Records for the exercise
.....

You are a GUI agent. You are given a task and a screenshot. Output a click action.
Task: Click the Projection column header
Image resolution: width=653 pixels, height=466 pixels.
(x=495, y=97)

.....

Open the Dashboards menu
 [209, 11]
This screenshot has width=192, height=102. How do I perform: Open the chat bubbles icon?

.....

What to produce
Copy out each line of the listing that holds "screenshot".

Reply
You are a GUI agent. You are given a task and a screenshot. Output a click action.
This screenshot has width=192, height=102. How do I perform: Open the chat bubbles icon?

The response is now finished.